The soil you use should be loose and rich in organic matter. I planted in raised beds full of a compost/manure mix I picked up at my local garden center that I made sure was safe for vegetables (some soil mixes are intended for use with non-edible plants). If your soil is hard and compacted, your bulbs will have no room to grow. (With any root crop plant, you want nice loose soil.) Each clove should be planted about 4 inches from the next or from container walls, as your final bulbs will generally be about 2-3 inches across if they grow well. Plant each clove about an inch or inch and a half deep. If you have squirrels in the neighbourhood, get used to replanting your cloves every day for a week or three, as the little buggers will dig them up, nibble tentatively, then drop them again for you to replant.
I assume you can probably plant in planters as well, for terraces/patios/etc, but would like to hear from anyone who has, as such plants will have less insulation from the cold and a greater tendency to dry out, I would suspect. As I recall, I did see some spindly stalks come up before winter hit last year. This is the fun part. Garlic is tough. We had ice storms, hail, deep snow, bitter cold. And in the spring... up came the garlic leaves, as though nothing had happened.
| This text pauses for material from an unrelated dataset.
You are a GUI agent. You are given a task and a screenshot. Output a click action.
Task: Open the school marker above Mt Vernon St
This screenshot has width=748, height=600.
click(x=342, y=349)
Maintenance - there almost was none. We had a horribly wet spring, but had there been long dry patches, I would have watered lightly every couple of days. I harvested my garlic when the green stalks had gone yellow and dried out, which, thanks to our heat wave, was a week or so ago, although in a 'normal year' if we ever have those again, I suspect it would have been another month or more before I'd pulled up my bulbs. Each individual clove had produced an inch and a half to a two and a half inch bulb. I chopped off the stalks about an inch above the bulb, chopped off the roots just below the base of the cloves, washed the bulbs and set them out to dry, then moved them to a (relatively) cool, dry place. I chose out the largest bulbs to set aside to pull apart in October to plant next year's crop, and am using the rest as needed in food :)
All told, my time investment, since I already had the raised beds, was time spent choosing a variety, placing my initial order, cleaning and prepping the cloves, planting them, watering them maybe three times and harvesting them. I did spend $10-20 on my initial order, but now I've got starter cloves in perpetuity, as long as I hold some back each year.